Vivemos, de facto, num período medíocre, e a mediocridade não se reduz à dos seus protagonistas, sejam eles Guterres, Barroso, Sampaio ou Santana. Aprofunda-se como síndroma colectivo quando os medíocres internos parecem fugir com êxito à mediocridade por via da saída internacional (Guterres, presidente da Internacional Socialista; Barroso, presidente da Comissão Europeia). Portugal é certamente mais difícil de governar que a Internacional Socialista, mas será mais difícil de governar que a UE? Os momentos de mediocridade nacional dão às elites políticas, económicas e culturais a possibilidade de se isentarem de culpas nos diagnósticos que fazem do país. Para as elites políticas, a culpa é de factores externos ou da sociedade; para as elites económicas, a culpa é do Estado; para as elites culturais, a culpa é das elites políticas. Nestas condições, a pretensa inocência dos culpados passa facilmente pela pretensa culpa dos inocentes. Assim, a inocência das elites parece tão grande quanto a das classes populares, vítimas das decisões delas. É como se o país dos inocentes seguisse penosamente ao lado e à distância do país dos culpados.

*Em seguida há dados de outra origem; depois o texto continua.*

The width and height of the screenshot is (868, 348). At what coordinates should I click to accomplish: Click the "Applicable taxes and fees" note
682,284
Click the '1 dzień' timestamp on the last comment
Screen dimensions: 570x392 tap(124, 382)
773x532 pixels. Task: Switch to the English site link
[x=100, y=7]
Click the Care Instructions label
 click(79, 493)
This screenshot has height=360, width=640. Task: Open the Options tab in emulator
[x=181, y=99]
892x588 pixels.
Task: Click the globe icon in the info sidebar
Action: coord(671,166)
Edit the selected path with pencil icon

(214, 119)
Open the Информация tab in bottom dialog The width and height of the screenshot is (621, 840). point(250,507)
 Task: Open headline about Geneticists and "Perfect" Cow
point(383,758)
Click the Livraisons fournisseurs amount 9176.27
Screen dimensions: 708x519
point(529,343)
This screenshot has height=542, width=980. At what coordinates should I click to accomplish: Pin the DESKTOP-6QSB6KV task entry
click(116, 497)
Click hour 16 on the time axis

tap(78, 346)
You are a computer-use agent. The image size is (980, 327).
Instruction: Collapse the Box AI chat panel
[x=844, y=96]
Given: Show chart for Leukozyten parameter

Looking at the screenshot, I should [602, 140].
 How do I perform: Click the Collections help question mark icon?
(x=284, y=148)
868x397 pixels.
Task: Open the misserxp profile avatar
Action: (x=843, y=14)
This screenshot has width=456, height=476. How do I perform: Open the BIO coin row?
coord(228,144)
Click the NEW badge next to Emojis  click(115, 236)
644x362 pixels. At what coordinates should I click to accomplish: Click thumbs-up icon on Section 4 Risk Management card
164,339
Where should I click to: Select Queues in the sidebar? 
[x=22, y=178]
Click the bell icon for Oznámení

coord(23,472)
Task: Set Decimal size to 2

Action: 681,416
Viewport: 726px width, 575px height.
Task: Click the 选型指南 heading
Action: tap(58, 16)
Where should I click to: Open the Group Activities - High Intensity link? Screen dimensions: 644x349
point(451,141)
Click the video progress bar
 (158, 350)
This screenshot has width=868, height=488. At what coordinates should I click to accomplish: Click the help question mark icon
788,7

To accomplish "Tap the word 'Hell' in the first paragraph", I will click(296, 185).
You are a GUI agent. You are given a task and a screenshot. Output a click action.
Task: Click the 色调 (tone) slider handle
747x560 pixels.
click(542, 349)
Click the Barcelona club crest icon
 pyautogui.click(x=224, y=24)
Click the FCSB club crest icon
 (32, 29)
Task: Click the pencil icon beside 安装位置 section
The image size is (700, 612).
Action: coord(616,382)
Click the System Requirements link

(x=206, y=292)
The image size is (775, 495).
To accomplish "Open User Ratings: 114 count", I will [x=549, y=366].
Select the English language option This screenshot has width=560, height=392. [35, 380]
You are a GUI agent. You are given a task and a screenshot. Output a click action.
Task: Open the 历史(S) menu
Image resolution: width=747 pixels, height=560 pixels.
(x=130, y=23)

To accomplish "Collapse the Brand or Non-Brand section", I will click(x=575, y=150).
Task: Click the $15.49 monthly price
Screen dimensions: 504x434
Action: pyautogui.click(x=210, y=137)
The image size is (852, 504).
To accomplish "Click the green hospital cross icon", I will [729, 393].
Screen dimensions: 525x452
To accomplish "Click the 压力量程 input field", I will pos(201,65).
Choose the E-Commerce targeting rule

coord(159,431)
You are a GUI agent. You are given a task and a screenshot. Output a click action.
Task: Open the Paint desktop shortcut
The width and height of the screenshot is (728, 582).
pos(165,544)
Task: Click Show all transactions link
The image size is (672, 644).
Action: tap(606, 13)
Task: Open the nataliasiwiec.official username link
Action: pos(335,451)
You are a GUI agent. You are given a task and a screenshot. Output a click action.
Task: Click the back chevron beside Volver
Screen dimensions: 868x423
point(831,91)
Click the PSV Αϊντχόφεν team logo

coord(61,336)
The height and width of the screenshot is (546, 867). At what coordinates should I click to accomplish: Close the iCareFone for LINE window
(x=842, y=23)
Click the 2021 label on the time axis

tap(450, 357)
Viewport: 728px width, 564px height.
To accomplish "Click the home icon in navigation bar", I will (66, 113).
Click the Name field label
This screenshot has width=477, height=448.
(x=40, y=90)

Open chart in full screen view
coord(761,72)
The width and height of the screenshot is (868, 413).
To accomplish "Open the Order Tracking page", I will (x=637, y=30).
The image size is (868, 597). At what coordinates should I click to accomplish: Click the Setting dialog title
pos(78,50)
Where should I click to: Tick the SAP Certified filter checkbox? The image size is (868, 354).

Por sob o manto de nevoeiro que esta mediocridade tece não é fácil identificar o que de importante está em causa nestas eleições. Mesmo assim arrisco: vai-se decidir mais do que o que se discute, já que o que está em causa é a opção entre duas maiorias que, se forem ambas por coligação, apontam para soluções políticas muito distintas; à luz disto, não estão reunidas as condições para que o voto em branco seja uma opção em favor da democracia; pelo contrário, os neoconservadores, que hoje dirigem jornais e dominam a comunicação social, estão em pânico ante a hipótese de uma maioria de coligação à esquerda e, por isso, apodam de velho o novo (BE) e vêem inovação onde sempre viram e só é visível o imobilismo (PCP); a mediocridade não é generalizada, uma coisa é Santana, outra é Louçã; não é verdade que não haja propostas políticas sérias e inovadoras, infelizmente, ou são ocultadas pelos seus proponentes por temerem que elas lhes tirem votos ou não passam a barreira de uma comunicação social viciada na intriga; ao contrário do que dizem os políticos, está em curso uma guerra religiosa contra as mulheres, conduzida pela Igreja católica, a instituição que há alguns séculos acompanha a modernização de Portugal vários passos atrás. Há precisamente trinta anos vivemos umas eleições em que tudo se discutia e tudo se decidia. Hoje parece estarmos nos antípodas desse tempo. No entanto, paradoxalmente, as duas eleições têm algo em comum. Então como hoje, votar útil é votar por convicção.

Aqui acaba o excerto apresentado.